# What this task involves:
In the listing below, the lines from the first through the one with "Perskamer (181, 2037)" are to be copied word for word.

# Records provided:
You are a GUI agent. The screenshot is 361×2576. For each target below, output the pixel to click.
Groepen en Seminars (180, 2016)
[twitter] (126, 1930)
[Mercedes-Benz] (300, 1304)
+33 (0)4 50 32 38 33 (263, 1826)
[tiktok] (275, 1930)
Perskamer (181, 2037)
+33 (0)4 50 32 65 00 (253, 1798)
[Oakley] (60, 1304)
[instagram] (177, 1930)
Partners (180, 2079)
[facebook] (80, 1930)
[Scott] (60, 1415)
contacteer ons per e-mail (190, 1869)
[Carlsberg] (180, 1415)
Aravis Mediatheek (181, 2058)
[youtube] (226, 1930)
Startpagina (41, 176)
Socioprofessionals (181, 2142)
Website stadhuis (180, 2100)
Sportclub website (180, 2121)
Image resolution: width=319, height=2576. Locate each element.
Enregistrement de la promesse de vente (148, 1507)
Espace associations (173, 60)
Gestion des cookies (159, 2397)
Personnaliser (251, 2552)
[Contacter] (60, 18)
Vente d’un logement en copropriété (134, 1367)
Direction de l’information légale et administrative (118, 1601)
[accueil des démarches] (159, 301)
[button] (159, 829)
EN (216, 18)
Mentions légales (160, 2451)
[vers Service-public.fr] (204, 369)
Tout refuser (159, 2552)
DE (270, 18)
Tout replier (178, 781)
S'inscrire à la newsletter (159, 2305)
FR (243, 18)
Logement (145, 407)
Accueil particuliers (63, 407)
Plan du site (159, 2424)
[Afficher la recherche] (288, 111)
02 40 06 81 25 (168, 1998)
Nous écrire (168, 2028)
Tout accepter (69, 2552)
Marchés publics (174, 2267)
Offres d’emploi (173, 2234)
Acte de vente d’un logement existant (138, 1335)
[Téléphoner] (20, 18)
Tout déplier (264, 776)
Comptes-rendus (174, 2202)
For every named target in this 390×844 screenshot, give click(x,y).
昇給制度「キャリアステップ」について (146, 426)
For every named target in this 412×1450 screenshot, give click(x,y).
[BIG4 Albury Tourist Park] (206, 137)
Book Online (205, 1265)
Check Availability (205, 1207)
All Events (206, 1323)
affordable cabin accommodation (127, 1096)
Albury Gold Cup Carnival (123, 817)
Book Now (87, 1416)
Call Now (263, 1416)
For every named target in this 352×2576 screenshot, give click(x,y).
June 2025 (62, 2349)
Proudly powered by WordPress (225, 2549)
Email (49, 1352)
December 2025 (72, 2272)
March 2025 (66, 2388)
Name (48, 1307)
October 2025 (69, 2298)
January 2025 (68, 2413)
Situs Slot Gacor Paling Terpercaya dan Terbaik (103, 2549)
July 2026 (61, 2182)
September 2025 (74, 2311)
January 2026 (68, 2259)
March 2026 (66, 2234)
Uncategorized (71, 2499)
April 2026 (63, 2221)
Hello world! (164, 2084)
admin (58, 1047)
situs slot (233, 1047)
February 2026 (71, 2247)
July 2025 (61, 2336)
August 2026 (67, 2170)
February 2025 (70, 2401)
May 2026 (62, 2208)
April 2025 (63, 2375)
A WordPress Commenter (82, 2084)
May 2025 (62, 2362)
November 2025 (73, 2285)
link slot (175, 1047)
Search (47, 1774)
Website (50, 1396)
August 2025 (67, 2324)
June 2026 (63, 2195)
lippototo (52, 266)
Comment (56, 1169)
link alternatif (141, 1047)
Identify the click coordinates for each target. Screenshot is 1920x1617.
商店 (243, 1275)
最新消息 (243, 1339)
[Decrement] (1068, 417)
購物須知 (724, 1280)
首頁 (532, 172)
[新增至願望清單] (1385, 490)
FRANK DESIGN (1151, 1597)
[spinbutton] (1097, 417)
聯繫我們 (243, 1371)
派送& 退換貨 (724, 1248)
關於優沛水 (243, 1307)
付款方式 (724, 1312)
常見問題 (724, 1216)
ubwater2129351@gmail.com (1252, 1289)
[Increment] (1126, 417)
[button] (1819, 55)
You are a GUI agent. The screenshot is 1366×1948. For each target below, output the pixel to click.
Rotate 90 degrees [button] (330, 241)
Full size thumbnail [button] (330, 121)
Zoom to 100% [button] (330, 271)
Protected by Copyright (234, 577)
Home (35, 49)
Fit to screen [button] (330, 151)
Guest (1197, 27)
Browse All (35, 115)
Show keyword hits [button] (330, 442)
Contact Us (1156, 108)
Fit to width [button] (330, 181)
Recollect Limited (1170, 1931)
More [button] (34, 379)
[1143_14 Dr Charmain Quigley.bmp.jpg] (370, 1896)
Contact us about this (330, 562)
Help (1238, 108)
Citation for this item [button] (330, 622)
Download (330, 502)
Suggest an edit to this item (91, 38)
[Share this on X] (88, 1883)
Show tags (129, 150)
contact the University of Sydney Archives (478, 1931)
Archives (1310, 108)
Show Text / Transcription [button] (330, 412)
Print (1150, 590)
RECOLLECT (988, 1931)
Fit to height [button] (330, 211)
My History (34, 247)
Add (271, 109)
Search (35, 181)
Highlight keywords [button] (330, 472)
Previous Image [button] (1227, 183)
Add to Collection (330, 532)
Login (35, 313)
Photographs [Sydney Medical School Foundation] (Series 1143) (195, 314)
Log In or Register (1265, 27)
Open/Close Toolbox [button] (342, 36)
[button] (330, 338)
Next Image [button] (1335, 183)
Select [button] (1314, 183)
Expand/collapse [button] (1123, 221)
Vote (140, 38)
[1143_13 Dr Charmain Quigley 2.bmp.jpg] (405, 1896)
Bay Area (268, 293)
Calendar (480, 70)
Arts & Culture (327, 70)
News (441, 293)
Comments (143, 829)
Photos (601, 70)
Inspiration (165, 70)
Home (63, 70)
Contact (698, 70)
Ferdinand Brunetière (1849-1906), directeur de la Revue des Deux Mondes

# Answer for the task:
You are a GUI agent. The screenshot is 361×2576. For each target below, output the pixel to click.
Groepen en Seminars (180, 2016)
[twitter] (126, 1930)
[Mercedes-Benz] (300, 1304)
+33 (0)4 50 32 38 33 (263, 1826)
[tiktok] (275, 1930)
Perskamer (181, 2037)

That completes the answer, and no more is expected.